Spinal and peripheral joint abnormalities are caused by GH hypersecretion in patients with acromegaly due to the secretion of IGF-1 from the liver by the actions of GH, which activates osteoblasts and fibroblasts [11]. Furthermore, it has been pointed out that the response to GH may be involved in the onset of ossification of the spinal ligament [12]. For instance, it has been reported that 20% of patients with acromegaly have diffuse idiopathic skeletal hyperostosis [13]. The prevalence of DISH in patients with cervical OPLL is 48.7% [14], and it is suggested that acromegaly and OPLL are strongly related. Furthermore, it has also been reported that serum growth hormone-binding protein (GHBP) levels were significantly higher in an OPLL group than in age-matched controls, whereas there was no significant difference between the two groups in serum levels of GH, IGF-1, or insulin-like growth factor 2 (IGF-2). These results, taken together with the hypothesis that serum levels of GHBP reflects the number of GH receptors in tissue, suggest that GH receptors are increased in patients with OPLL [6]. Moreover, in cultured ligament cells of OPLL patients and non-OPLL patients, IGF-I has the effect of inducing more ossification differentiation on OPLL patient ligament cells, and IGF-I is considered to be involved as a local factor of ossification in OPLL patients [7]. All these reports suggest a relationship between acromegaly and OPLL.

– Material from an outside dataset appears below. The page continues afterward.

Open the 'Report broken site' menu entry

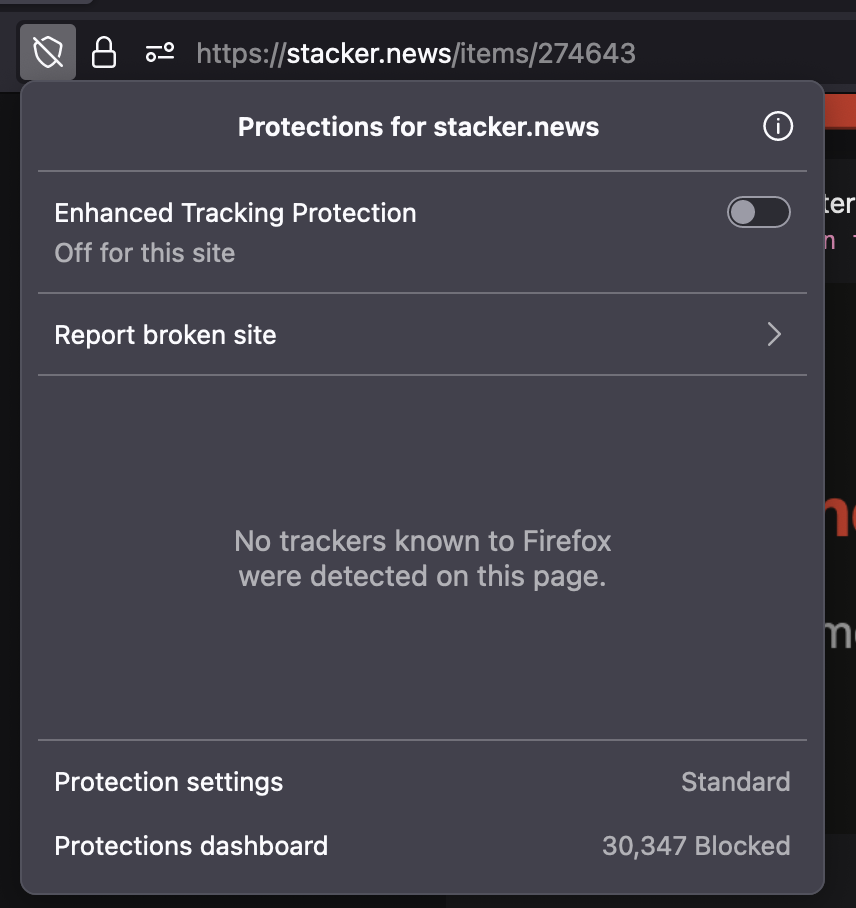pyautogui.click(x=165, y=335)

However, the annual incidence rates of acromegaly range between 2 and 11 per 1 million [8, 9], so we rarely encountered this disease. To the best of our knowledge, only three cases of OPLL and four cases of ossification of the ligament of the flavum (OLF) have been reported in a Japanese article and a paper published in PubMed, and there is only one case report of OLF [15]. All reported cases were of untreated or poorly controlled disease despite treatment and reported a long duration until a diagnosis was obtained. Even in our case, the facial features characteristic of acromegaly had appeared at least 9 years ago, as seen in past photographs of the patient (Figs.1a-c). This suggested exposure to excessive GH and IGF-1 for an extended period. It is possible that early diagnosis and treatment of acromegaly may suppress the progression of the ossification of ligaments, which is a subject for future study.

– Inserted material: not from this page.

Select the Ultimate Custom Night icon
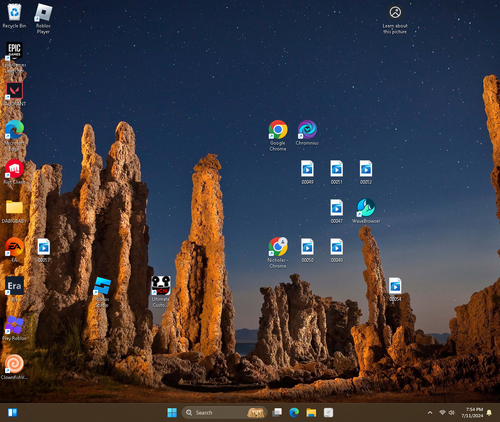This screenshot has height=422, width=500. coord(161,292)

In addition, acromegaly may cause serious complications such as cardiovascular disorders, cerebrovascular disorders, malignant tumors, and sleep apnea, resulting in a poor prognosis [16‐19]. The standardized mortality ratio of these patients is 1.2 to 3.6 compared to that of normal subjects [19‐21]. However, the prognosis is significantly improved by early diagnosis and appropriate treatment [19, 22, 23]. Early detection is critical not only for the suppression of ossification but also from the perspective of improving prognosis. Symptoms that trigger the diagnosis are often facial changes and hypertrophy of the extremities [24]. Therefore, orthopedic surgeons and neurosurgeons need to keep in mind the characteristics of acromegaly.

We reported a case of acromegaly that was detected after the diagnosis of OPLL. Early diagnosis and treatment of acromegaly improve life prognosis and reduce exposure to GH and IGF-1 through early intervention and seem to suppress the progression of ligament ossification and avoid severe myelopathy. Orthopedic surgeons and neurosurgeons need to keep in mind that acromegaly is associated with bone/joint lesions and the ossification of the spinal ligament and should aim to diagnose acromegaly early.